▸ TASK DIRECTIONS
Rewrite the listing starting at the line containing "Collapse the Marketing" and ending at the line containing "Action: pos(147,383)", with "Left arm" changed to "Right arm" and everything else left unchanged.

======== SUPPLIED RECORDS ========

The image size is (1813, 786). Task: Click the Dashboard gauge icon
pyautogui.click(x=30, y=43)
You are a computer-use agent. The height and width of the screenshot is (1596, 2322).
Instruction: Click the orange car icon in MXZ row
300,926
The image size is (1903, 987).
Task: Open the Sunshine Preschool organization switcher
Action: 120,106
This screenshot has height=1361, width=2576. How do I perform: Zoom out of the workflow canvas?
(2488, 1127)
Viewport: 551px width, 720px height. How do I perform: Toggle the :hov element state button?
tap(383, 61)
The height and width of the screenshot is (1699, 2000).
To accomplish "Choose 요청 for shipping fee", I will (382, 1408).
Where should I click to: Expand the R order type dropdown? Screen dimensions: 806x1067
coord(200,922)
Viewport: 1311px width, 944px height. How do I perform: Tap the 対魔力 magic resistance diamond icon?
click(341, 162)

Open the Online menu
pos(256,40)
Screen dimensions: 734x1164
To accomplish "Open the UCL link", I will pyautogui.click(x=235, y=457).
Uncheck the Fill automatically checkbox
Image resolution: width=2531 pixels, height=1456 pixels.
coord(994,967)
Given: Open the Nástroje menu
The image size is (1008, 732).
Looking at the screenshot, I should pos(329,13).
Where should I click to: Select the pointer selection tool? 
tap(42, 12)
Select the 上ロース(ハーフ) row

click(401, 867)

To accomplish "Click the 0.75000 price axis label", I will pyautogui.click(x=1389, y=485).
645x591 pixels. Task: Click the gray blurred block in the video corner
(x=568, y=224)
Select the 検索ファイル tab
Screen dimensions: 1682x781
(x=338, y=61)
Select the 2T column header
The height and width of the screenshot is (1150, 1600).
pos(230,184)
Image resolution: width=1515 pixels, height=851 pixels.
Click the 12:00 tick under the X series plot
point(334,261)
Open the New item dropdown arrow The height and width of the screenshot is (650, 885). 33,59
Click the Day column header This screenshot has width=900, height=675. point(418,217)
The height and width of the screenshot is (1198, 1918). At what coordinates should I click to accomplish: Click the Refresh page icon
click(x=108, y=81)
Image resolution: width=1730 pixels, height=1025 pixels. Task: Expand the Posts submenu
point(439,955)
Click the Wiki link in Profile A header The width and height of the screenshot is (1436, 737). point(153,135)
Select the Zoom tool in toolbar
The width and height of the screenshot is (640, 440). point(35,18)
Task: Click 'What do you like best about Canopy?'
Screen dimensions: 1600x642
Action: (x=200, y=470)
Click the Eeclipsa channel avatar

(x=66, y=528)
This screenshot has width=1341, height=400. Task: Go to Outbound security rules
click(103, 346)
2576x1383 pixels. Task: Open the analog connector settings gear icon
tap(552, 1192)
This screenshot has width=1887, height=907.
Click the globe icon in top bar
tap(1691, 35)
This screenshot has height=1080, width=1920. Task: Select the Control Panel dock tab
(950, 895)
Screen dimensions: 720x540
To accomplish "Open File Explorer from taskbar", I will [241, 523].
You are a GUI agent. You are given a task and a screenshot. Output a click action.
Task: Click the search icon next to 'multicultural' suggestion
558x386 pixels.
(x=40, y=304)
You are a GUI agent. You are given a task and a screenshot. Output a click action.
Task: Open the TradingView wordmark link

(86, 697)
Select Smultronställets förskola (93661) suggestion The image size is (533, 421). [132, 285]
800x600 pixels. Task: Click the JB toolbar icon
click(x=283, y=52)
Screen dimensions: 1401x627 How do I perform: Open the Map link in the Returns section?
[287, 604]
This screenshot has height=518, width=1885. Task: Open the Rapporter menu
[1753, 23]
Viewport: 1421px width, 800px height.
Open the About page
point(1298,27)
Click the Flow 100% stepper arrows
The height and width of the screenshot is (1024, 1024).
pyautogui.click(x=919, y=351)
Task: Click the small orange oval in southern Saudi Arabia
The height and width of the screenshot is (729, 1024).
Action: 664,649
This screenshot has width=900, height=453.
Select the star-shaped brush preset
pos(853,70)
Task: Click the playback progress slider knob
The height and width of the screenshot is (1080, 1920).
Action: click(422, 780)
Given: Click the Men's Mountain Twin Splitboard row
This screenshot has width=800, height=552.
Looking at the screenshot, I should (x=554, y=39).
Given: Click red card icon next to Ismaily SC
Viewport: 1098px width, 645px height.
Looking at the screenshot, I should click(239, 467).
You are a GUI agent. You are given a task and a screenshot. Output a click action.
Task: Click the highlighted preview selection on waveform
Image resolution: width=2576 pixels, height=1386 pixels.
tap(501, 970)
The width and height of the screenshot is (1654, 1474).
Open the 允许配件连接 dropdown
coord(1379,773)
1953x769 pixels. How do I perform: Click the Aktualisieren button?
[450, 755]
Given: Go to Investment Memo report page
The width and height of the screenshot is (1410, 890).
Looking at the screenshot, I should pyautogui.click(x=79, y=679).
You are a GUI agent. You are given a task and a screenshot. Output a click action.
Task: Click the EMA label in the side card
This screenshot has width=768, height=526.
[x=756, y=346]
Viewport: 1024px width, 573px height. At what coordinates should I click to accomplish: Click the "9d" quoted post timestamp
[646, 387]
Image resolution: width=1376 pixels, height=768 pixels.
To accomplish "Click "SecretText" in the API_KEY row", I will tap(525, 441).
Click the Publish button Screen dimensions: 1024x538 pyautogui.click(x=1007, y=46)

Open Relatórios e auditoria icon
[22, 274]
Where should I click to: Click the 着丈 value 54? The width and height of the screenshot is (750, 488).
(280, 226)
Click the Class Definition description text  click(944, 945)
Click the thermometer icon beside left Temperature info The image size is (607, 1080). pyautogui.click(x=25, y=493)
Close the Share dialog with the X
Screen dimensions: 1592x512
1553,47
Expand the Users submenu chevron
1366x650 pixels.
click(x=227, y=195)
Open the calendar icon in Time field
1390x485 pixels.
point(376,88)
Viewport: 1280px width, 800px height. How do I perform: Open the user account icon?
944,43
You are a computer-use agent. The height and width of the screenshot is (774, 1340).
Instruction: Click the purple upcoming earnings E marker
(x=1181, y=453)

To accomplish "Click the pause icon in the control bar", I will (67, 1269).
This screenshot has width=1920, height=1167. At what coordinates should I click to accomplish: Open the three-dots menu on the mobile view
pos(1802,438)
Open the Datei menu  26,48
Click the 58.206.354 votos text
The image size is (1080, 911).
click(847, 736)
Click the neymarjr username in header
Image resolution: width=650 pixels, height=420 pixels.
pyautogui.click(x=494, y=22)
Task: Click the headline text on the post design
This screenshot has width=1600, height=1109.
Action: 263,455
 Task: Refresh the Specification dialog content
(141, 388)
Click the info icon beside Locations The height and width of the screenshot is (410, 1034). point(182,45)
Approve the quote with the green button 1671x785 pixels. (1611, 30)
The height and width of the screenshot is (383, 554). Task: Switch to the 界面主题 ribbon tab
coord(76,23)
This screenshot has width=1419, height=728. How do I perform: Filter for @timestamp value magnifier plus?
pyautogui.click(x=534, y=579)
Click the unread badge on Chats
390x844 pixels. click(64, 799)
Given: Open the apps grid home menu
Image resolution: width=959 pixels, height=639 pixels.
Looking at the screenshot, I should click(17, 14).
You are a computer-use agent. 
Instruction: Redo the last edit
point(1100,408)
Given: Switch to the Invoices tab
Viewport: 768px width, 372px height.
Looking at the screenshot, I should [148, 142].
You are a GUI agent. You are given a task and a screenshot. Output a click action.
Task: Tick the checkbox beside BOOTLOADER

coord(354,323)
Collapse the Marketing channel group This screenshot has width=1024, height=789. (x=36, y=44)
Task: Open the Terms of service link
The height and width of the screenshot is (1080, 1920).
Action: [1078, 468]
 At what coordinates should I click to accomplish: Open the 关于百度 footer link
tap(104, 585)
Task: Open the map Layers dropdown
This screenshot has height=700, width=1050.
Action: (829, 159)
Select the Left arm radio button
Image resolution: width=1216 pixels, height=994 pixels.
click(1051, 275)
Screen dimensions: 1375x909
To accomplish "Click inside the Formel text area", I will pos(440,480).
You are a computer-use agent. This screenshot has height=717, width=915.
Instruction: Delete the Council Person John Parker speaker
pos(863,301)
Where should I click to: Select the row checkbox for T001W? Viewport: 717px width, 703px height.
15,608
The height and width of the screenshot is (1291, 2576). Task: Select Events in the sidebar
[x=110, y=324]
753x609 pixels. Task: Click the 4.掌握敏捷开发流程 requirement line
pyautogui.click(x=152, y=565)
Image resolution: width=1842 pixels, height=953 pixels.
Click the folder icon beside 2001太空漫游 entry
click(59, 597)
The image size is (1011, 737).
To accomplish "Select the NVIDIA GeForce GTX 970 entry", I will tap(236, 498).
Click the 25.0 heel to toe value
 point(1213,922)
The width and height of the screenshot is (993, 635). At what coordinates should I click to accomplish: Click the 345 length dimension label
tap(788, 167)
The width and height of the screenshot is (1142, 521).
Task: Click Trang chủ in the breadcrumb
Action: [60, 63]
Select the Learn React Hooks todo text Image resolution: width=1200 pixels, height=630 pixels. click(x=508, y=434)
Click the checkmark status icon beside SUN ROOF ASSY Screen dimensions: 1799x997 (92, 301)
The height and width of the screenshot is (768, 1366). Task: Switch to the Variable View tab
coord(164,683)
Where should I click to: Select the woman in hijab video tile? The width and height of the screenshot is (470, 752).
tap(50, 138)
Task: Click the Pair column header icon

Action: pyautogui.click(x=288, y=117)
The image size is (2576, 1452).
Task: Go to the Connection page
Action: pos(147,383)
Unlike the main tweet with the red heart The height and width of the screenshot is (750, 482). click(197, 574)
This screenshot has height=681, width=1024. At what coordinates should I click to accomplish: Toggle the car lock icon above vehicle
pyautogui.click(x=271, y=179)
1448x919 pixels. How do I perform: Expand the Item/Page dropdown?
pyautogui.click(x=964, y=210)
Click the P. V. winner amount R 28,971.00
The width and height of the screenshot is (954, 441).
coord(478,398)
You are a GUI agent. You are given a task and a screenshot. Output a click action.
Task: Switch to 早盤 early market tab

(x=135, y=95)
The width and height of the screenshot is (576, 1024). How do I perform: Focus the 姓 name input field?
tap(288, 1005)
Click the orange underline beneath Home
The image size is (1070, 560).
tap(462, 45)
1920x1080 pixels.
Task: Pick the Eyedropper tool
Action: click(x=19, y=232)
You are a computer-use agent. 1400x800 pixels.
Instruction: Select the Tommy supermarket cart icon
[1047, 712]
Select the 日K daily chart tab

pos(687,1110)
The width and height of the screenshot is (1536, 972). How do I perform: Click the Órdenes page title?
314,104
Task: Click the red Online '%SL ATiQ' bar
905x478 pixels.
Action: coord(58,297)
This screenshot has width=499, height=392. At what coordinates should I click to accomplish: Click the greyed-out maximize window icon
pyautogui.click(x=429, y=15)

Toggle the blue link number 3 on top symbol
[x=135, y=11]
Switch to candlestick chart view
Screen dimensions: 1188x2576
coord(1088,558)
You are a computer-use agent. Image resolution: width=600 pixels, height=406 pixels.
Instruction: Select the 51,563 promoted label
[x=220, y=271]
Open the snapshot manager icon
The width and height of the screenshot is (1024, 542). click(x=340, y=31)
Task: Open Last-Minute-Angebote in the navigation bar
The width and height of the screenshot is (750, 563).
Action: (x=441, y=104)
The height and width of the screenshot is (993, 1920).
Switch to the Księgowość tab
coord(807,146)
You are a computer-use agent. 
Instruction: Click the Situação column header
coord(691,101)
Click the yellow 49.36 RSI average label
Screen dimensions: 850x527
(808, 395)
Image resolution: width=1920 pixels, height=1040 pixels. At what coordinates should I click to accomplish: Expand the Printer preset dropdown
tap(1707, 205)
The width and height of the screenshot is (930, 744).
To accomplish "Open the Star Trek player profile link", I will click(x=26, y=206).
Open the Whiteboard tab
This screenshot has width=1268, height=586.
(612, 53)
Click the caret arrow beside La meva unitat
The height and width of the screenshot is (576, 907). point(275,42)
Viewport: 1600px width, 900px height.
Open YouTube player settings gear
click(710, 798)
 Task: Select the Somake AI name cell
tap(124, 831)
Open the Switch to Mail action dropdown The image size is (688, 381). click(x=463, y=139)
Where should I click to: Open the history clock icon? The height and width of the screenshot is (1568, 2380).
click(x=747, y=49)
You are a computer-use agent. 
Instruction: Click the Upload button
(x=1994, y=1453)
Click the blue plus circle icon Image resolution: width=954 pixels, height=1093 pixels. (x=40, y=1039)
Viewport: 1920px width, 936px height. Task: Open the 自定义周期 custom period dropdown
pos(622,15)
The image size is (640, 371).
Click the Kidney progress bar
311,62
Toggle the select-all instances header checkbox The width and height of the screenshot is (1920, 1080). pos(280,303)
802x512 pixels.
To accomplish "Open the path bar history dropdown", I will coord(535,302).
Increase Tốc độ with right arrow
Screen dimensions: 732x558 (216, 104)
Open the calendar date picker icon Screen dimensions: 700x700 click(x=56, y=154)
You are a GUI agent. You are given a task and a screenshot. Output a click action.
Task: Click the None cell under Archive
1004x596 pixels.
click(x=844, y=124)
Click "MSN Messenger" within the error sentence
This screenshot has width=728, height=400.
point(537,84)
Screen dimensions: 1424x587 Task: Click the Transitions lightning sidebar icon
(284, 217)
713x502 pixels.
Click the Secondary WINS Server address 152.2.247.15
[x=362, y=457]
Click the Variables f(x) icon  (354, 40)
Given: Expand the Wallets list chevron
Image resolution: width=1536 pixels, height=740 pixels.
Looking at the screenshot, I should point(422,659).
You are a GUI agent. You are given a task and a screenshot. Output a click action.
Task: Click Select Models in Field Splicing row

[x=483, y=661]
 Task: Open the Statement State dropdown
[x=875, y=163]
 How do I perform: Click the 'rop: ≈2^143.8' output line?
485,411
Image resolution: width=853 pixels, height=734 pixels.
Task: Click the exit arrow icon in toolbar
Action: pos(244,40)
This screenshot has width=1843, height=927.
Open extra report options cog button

========

▸ RESPONSE BELOW
Collapse the Marketing channel group This screenshot has width=1024, height=789. (x=36, y=44)
Task: Open the Terms of service link
The height and width of the screenshot is (1080, 1920).
Action: [1078, 468]
 At what coordinates should I click to accomplish: Open the 关于百度 footer link
tap(104, 585)
Task: Open the map Layers dropdown
This screenshot has height=700, width=1050.
Action: (829, 159)
Select the Right arm radio button
Image resolution: width=1216 pixels, height=994 pixels.
click(1051, 275)
Screen dimensions: 1375x909
To accomplish "Click inside the Formel text area", I will pos(440,480).
You are a computer-use agent. This screenshot has height=717, width=915.
Instruction: Delete the Council Person John Parker speaker
pos(863,301)
Where should I click to: Select the row checkbox for T001W? Viewport: 717px width, 703px height.
15,608
The height and width of the screenshot is (1291, 2576). Task: Select Events in the sidebar
[x=110, y=324]
753x609 pixels. Task: Click the 4.掌握敏捷开发流程 requirement line
pyautogui.click(x=152, y=565)
Image resolution: width=1842 pixels, height=953 pixels.
Click the folder icon beside 2001太空漫游 entry
click(59, 597)
The image size is (1011, 737).
To accomplish "Select the NVIDIA GeForce GTX 970 entry", I will tap(236, 498).
Click the 25.0 heel to toe value
 point(1213,922)
The width and height of the screenshot is (993, 635). At what coordinates should I click to accomplish: Click the 345 length dimension label
tap(788, 167)
The width and height of the screenshot is (1142, 521).
Task: Click Trang chủ in the breadcrumb
Action: [60, 63]
Select the Learn React Hooks todo text Image resolution: width=1200 pixels, height=630 pixels. click(x=508, y=434)
Click the checkmark status icon beside SUN ROOF ASSY Screen dimensions: 1799x997 (92, 301)
The height and width of the screenshot is (768, 1366). Task: Switch to the Variable View tab
coord(164,683)
Where should I click to: Select the woman in hijab video tile? The width and height of the screenshot is (470, 752).
tap(50, 138)
Task: Click the Pair column header icon

Action: pyautogui.click(x=288, y=117)
The image size is (2576, 1452).
Task: Go to the Connection page
Action: pos(147,383)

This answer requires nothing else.